(INSTRUCTION):
Please count the lines in the rows below that contain the string "with", treating uppercase and lowercase as different, and give only the number.

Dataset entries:
════════

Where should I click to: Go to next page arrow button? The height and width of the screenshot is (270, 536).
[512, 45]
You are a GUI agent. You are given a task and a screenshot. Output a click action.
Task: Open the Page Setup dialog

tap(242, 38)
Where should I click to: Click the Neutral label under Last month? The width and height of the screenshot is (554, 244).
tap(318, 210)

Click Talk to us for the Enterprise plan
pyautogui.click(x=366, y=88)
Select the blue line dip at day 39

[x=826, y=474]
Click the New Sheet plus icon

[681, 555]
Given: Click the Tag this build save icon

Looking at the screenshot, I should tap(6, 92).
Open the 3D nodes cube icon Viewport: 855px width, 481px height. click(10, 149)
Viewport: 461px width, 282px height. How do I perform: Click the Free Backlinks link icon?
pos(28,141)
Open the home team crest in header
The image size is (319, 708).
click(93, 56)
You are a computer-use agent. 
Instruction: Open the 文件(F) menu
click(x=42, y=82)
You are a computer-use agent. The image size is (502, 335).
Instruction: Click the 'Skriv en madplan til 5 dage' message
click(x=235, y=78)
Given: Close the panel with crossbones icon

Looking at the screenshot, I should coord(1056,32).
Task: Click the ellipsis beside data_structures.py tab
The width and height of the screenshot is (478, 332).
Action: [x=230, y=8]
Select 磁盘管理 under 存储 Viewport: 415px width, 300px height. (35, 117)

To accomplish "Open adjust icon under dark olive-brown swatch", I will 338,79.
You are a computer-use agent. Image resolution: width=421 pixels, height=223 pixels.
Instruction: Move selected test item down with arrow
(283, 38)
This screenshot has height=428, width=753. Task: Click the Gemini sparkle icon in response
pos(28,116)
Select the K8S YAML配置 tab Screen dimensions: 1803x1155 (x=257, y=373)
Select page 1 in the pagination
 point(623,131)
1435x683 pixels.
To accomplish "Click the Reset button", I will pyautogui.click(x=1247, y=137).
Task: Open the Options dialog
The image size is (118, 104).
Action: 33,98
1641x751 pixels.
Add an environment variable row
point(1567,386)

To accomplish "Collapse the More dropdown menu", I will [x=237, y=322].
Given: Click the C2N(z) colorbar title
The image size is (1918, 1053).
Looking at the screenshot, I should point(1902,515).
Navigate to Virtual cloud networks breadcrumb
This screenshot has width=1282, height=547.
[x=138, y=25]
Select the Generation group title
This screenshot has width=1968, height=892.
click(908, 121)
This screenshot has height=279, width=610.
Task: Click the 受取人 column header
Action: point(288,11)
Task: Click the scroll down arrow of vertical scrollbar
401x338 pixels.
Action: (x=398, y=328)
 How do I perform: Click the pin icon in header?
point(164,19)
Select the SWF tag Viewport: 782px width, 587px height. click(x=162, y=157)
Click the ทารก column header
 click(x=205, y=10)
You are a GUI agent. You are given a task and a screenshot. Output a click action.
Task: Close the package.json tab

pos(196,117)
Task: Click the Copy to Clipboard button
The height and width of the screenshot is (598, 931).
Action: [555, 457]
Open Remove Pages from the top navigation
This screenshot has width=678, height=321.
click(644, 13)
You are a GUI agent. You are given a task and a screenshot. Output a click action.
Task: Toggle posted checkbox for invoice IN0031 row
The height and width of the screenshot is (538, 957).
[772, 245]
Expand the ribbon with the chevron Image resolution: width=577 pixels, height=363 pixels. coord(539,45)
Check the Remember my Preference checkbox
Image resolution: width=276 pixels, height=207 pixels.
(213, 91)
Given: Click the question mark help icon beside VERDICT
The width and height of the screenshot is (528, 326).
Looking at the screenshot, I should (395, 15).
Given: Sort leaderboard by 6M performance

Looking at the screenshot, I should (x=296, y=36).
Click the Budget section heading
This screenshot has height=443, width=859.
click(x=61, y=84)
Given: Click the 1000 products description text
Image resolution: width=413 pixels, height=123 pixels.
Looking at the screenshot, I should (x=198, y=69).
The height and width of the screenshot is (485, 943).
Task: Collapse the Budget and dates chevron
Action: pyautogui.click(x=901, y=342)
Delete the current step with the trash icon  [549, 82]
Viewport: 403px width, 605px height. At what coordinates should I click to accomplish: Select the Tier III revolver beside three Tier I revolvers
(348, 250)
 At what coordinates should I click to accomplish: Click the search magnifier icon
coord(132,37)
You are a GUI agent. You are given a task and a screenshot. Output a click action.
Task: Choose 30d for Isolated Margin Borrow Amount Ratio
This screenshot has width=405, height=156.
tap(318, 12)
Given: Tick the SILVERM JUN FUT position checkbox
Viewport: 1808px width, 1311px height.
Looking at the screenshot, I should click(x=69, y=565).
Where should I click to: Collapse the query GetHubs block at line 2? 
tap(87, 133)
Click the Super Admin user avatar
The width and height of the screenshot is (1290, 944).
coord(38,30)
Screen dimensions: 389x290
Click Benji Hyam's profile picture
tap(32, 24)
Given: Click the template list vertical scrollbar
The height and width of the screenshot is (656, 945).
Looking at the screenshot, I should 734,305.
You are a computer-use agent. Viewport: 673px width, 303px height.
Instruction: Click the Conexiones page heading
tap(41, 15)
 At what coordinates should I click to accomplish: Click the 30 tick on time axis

════════

(RESULT OF THIS TASK):
4